PASSAGE PROVIDED:
++++++++

The Correctional Service of Solomon Island (CSSI) has completed a week- long Yellow Ribbon educational awareness program in Gizo, Western and Lata, Temotu province last week
Commissioner CSSI Gabriel Manelusi said the main objectives of the Yellow Ribbon Project can be summarised in 3’A’s:
Every months and years few inmates and ex-offenders completed their short or long term sentences and are released from the Correctional Centre’s across Solomon Islands.
It is disheartening that ex-offenders have to live with the stigma of having served time behind bars when they are released from Correctional Centre’s, one that can often be more punishing than the inmates sentence itself. Many ex-offenders, once released, find themselves literally stepping into a second Correctional Centre’s. This time it would be a Correctional Centre’s with invisible bars, of suspicion, of mistrust and of discrimination.
The best rehabilitation regime during incarceration is of no use if ex-offenders find themselves rejected at every turn when they are released into the larger community. Through the Yellow Ribbon Project, we hope to promote a more accepting society, one that is willing to give ex-offenders a second chance at making good. It is important that we help unlock the second Correctional Centre’s for our inmates, even as we let them out of the physical one.

++++++++

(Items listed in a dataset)
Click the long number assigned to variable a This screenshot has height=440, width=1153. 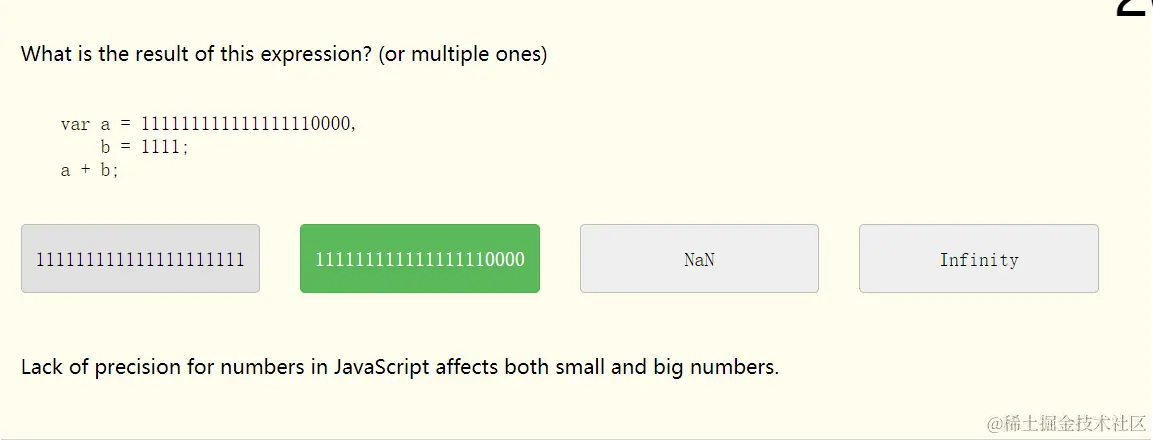click(247, 124)
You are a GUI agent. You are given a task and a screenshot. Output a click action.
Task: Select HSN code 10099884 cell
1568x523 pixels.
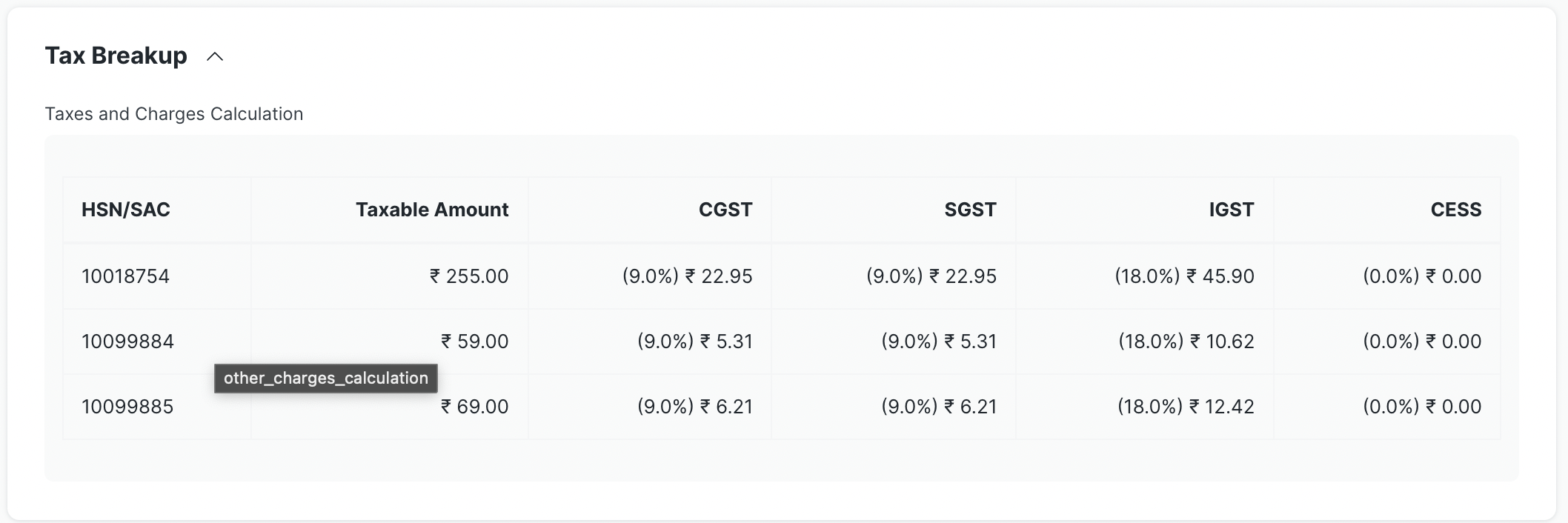click(127, 342)
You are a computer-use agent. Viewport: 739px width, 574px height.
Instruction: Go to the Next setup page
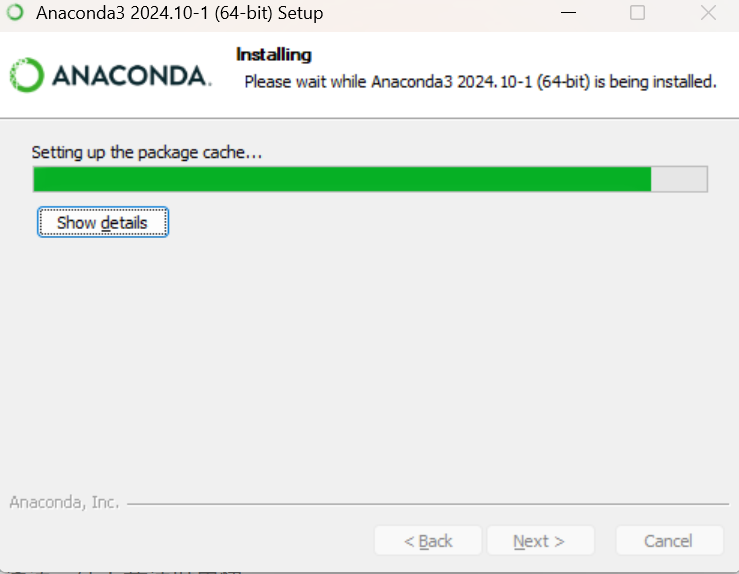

++++++++

GIVEN TASK 1:
Swap "invisible bars" for "unseen bars" in the Yellow Ribbon article, and write out the passage from "It is disheartening" up to and including "the physical one.".
GIVEN TASK 2:
According to the Yellow Ribbon article, who is the Commissioner of the Correctional Service of Solomon Island?
GIVEN TASK 3:
In the Yellow Ribbon article, what are the invisible bars of the second Correctional Centre made of? List each one.
Work from the Yellow Ribbon article alone.

TASK OUTPUT 1:
It is disheartening that ex-offenders have to live with the stigma of having served time behind bars when they are released from Correctional Centre’s, one that can often be more punishing than the inmates sentence itself. Many ex-offenders, once released, find themselves literally stepping into a second Correctional Centre’s. This time it would be a Correctional Centre’s with unseen bars, of suspicion, of mistrust and of discrimination.
The best rehabilitation regime during incarceration is of no use if ex-offenders find themselves rejected at every turn when they are released into the larger community. Through the Yellow Ribbon Project, we hope to promote a more accepting society, one that is willing to give ex-offenders a second chance at making good. It is important that we help unlock the second Correctional Centre’s for our inmates, even as we let them out of the physical one.

TASK OUTPUT 2:
Gabriel Manelusi

TASK OUTPUT 3:
Suspicion, mistrust, discrimination